Novelist Ruth Ozeki Concludes Fall Carver Reading Series

Latest novel, 'A Tale for the Time Being,' short-listed for Man-Booker Prize

Dec. 2, 2014, by Renée K. Gadoua

Novelist Ruth Ozeki will conclude the Fall 2014 Raymond Carver Reading Series in Syracuse University's College of Arts and Sciences with a reading on Wednesday, Dec. 3, in Gifford Auditorium. A Q&A session is from 3:45-4:30 p.m., followed by the reading.

The event is free and open to the public. Parking is available in Syracuse’s paid lots.

Ozeki’s most recent work, “A Tale for the Time Being” (Viking/Canongate, 2013), was short-listed for the Man Booker Prize, was a finalist for the National Book Critics Circle Award for fiction and won the Los Angeles Times Book Prize in Fiction.

The New York Times praised the novel as a complex autobiographical parable. “This is a book that does not give up its multiple meanings easily,” the Times wrote. It “gently but insistently (instructs) the reader to progress slowly in order to contemplate the porous membrane that separates fact from fiction, self from circumstance, past from present.”

The story involves an introspective novelist named Ruth who finds a Japanese girl’s diary washed up on the coast of British Columbia. Ruth and her husband, Oliver, live on a Canadian island, far from their former home in New York City. Ruth tries to find the diary’s author, Nao (pronounced “now,” suggesting a double meaning), and embarks on a search that raises questions about identity, reality, and connections. As if responding to the novel’s title, Ruth says, "Life is fleeting! Don't waste a single moment of your precious life! … Wake up now! … And now! … And now!"

Ozeki's first two novels are “My Year of Meats” (Viking Adult, 1998) and “All Over Creation” (Viking Adult, 2003). Ozeki is also a filmmaker and a Zen Buddhist priest.

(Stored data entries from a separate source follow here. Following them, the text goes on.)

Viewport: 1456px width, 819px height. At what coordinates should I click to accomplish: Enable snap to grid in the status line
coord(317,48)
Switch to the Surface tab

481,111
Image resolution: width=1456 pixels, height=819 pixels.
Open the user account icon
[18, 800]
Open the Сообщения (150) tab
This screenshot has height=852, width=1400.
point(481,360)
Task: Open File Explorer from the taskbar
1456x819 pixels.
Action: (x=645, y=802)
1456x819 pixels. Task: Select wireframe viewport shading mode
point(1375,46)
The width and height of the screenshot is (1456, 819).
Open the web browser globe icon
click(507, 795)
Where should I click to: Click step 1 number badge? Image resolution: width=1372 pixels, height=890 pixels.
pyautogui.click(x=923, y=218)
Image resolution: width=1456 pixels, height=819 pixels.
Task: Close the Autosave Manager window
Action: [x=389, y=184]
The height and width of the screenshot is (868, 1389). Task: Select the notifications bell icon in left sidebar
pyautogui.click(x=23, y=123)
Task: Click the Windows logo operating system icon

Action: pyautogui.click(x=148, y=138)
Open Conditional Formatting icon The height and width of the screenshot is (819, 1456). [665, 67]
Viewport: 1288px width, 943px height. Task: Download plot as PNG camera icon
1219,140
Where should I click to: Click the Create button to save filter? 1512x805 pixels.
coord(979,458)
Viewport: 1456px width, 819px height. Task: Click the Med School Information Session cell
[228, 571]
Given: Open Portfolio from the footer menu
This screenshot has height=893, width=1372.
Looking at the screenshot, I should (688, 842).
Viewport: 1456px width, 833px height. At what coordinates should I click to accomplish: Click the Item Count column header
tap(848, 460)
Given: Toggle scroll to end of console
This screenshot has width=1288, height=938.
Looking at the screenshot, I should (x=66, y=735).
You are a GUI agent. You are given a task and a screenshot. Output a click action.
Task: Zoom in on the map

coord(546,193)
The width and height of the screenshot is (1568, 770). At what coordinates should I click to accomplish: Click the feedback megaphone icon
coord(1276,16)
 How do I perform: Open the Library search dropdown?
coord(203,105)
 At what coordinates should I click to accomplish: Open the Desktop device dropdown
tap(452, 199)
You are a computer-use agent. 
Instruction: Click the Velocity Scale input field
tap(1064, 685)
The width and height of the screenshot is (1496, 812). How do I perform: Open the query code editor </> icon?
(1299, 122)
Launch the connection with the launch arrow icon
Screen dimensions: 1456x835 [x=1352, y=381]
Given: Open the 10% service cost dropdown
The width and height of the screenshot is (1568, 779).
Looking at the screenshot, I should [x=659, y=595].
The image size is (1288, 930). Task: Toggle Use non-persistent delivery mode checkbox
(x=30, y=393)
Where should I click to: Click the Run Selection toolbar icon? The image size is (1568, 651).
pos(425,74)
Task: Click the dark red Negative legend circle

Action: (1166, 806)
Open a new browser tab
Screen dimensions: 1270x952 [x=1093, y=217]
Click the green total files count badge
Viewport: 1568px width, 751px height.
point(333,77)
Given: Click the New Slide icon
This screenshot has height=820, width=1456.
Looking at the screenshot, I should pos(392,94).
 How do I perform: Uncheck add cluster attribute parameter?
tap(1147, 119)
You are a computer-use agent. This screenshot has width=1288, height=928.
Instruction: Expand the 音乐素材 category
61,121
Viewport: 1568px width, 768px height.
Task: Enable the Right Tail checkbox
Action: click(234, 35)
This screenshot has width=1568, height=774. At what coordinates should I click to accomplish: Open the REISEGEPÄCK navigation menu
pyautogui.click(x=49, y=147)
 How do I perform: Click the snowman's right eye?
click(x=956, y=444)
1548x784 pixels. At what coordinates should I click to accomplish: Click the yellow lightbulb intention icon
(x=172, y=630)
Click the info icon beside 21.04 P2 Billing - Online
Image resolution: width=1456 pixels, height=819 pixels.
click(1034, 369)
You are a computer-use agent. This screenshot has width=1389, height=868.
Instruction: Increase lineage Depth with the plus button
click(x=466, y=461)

In an interview with abebooks.com, Ozeki discussed the relationship between reader and writer, a theme of “A Tale for the Time Being.” “ … I just see them as a continuum, I don't see them as being separate,” she said. “Writing is a response to reading—it's sort of a conversation, and you can't have a conversation by yourself. It's a conversation that unfolds over time.”

Ozeki is this year's David Edelstein and Jennie Berkson Distinguished Author. Her visit to campus is supported by a generous gift from Syracuse Trustee David Edelstein '78 and his wife, Jennie Berkson.

Presented by the Department of English, the Raymond Carver Reading Series is named for the great short story writer and poet who taught at Syracuse in the 1980s. The series is presented as part of the popular undergraduate course "Living Writers," which brings 12 to 14 prominent writers to campus each year to read their works and interact with students.